AI researchers have been devoting more time of late trying to explain just what the AI is doing.  We can dig into the data and discover that the trained model relies heavily on these parameters that come from a particular corner of the data set. Often, though, the explanations are like those offered by magicians who explain one trick by performing another. Answering the question why is surprisingly hard. You can look at the simplest linear models and stare at the parameters, but often you’ll be left scratching your head. If the model says to multiply the number of miles driven each year by a factor of 0.043255, you might wonder why not 0.043256 or 0.7, or maybe something outrageously different like 411 or 10 billion. Once you’re using a continuum, all of the numbers along the axis might be right. 

It’s like the old model where the Earth was just sitting on a giant Turtle. And where did this turtle stand?
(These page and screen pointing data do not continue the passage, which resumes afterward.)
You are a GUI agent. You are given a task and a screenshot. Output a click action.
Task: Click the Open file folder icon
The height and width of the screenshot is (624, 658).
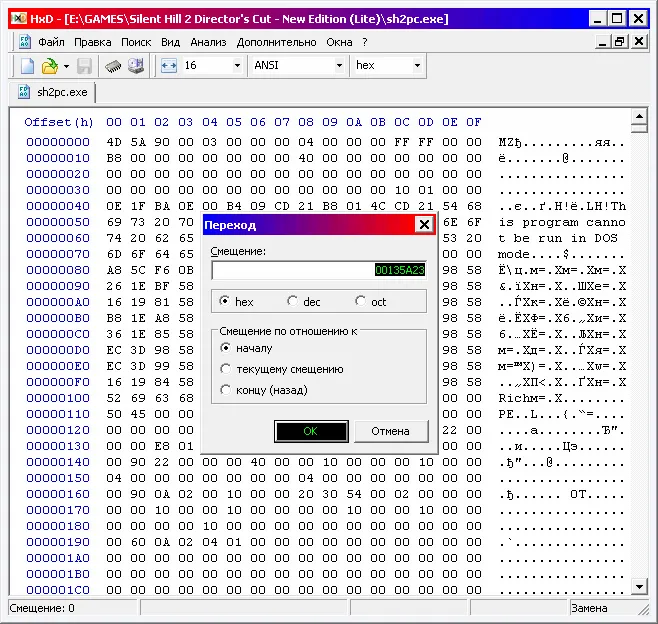pyautogui.click(x=49, y=66)
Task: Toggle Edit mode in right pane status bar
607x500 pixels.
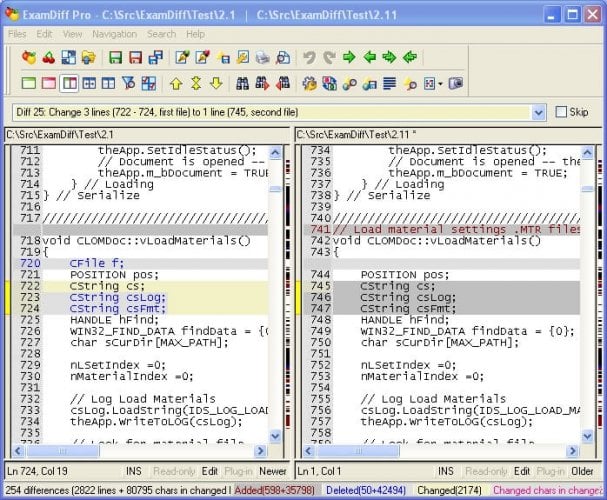Action: pyautogui.click(x=519, y=470)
On the back of another Turtle. And where does the next stand? It’s turtles all the way down.

Trying to be fair is a challenge

You could leave height out of the training set, but the odds are pretty good that your AI program will find some other proxy to flag the taller people and choose them for your basketball squad. Maybe it will be shoe size. Or perhaps reach. People have dreamed that asking a neutral AI to make an unbiased decision would make the world a fairer place, but sometimes the issues are deeply embedded in reality and the algorithms can’t do any better.

Sometimes the fixes are even worse

Is forcing an AI to be fair any real solution? Some try to insist that AIs generate results with certain preordained percentages. They put their thumb on the scale and rewrite the algorithms to change the output. But then people start to wonder why we bother with any training or data analysis if you’ve already decided the answer you want.

Humans are the real problem

We’re generally happy with AIs when the stakes are low. If you’ve got 10 million pictures to sort, you’re going to be happy if some AI will generate reasonably accurate results most of the time. Sure, there may be issues and mistakes. Some of the glitches might even reflect deep problems with the AI’s biases, issues that might be worthy of a 200-page hairsplitting thesis.

But the AIs aren’t the problem. They will do what they’re told. If they get fussy and start generating error messages, we can hide those messages. If the training set doesn’t generate perfect results, we can put aside the whining result asking for more data. If the accuracy isn’t as high as possible, we can just file that result away. The AIs will go back to work and do the best they can.

Humans, though, are a completely different animal. The AIs are their tools and the humans will be the ones who want to use them to find an advantage and profit from it. Some of these plans will be relatively innocent, but some will be driven by secret malice aforethought. Many times, when we run into a bad AI, it’s because it’s the puppet on the string for some human that’s profiting from the bad behavior.